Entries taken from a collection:
* * * * * * *
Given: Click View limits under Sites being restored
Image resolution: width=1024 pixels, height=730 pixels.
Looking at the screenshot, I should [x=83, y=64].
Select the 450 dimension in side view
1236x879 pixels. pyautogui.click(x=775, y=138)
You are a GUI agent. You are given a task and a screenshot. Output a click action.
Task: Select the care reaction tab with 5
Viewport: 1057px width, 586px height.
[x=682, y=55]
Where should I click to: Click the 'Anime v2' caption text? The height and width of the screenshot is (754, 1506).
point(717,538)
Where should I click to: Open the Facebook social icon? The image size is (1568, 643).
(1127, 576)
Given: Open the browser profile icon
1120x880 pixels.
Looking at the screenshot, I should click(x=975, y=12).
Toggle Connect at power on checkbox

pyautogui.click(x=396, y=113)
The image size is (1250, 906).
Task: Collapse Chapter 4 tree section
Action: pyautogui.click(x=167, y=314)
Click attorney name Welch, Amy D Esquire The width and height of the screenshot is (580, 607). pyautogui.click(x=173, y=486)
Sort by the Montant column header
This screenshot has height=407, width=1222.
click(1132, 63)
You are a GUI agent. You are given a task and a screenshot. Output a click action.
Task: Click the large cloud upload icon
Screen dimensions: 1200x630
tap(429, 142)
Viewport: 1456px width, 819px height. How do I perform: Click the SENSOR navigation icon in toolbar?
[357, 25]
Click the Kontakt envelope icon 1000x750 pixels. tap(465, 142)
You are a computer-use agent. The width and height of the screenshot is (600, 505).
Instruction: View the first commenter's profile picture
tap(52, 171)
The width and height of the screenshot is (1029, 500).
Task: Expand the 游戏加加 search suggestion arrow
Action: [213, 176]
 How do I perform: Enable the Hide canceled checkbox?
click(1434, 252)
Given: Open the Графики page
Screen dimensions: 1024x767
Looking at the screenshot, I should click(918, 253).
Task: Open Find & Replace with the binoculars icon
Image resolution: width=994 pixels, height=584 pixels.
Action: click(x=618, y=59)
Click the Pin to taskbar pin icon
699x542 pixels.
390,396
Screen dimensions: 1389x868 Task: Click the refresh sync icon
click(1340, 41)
* * * * * * *
If a line of the records includes the string "with", copy it out.

YOUR RESPONSE:
Task: Select the care reaction tab with 5
Task: Open Find & Replace with the binoculars icon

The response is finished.